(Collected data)
┌──

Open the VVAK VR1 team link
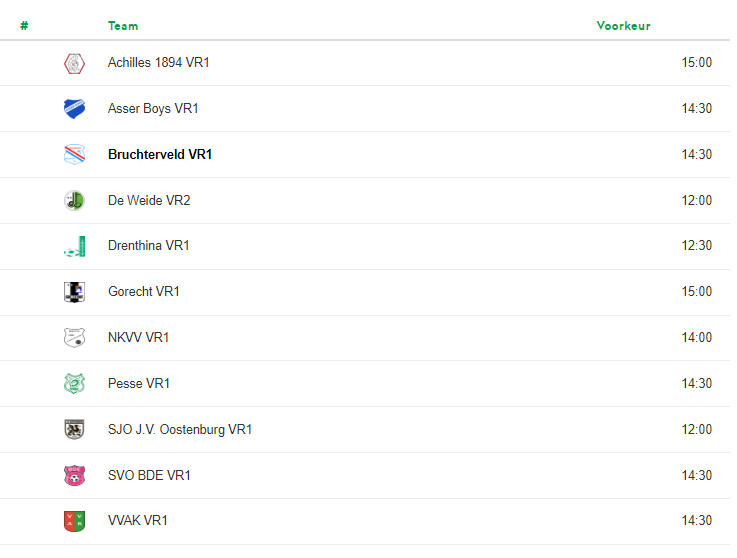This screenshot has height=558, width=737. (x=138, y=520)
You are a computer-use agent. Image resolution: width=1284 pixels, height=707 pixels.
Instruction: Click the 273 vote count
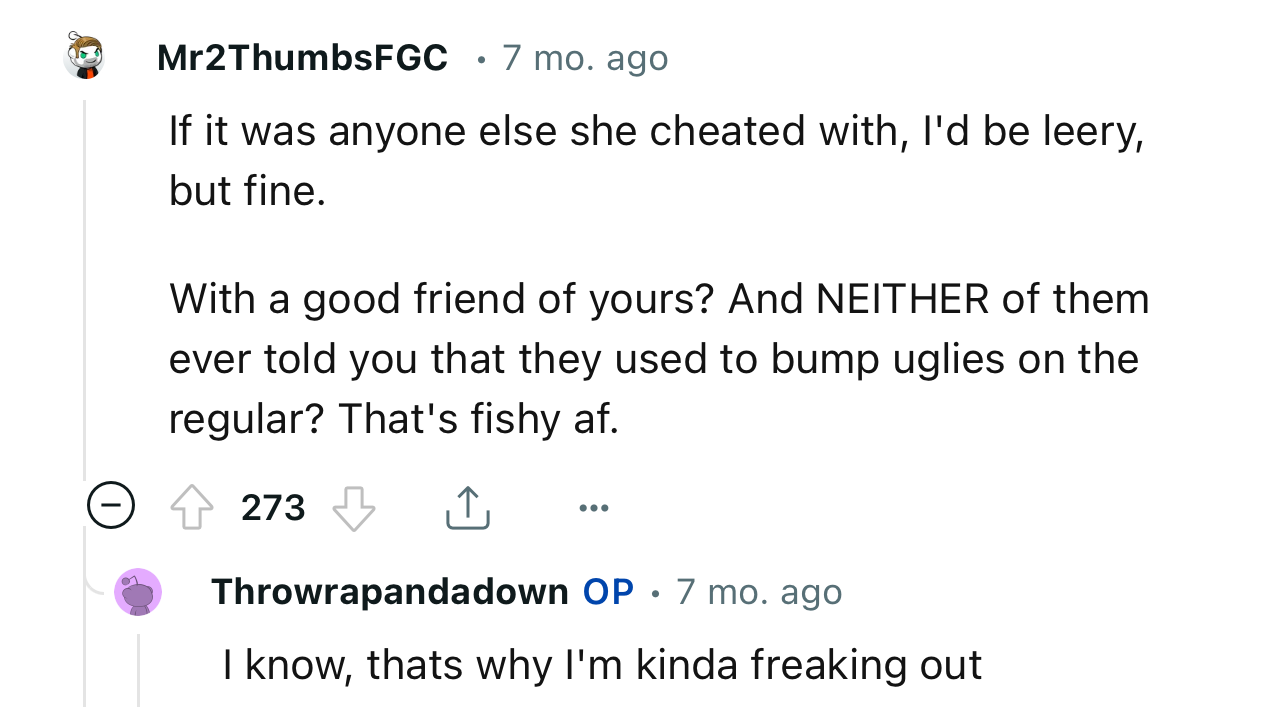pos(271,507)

└──

Task directions =>
Please reproduce, word for word, only the lines from the line that holds "You are a computer-use" through the final line of the entries above, omitting any pictures.

Task response =>
You are a computer-use agent. Image resolution: width=1284 pixels, height=707 pixels.
Instruction: Click the 273 vote count
pos(271,507)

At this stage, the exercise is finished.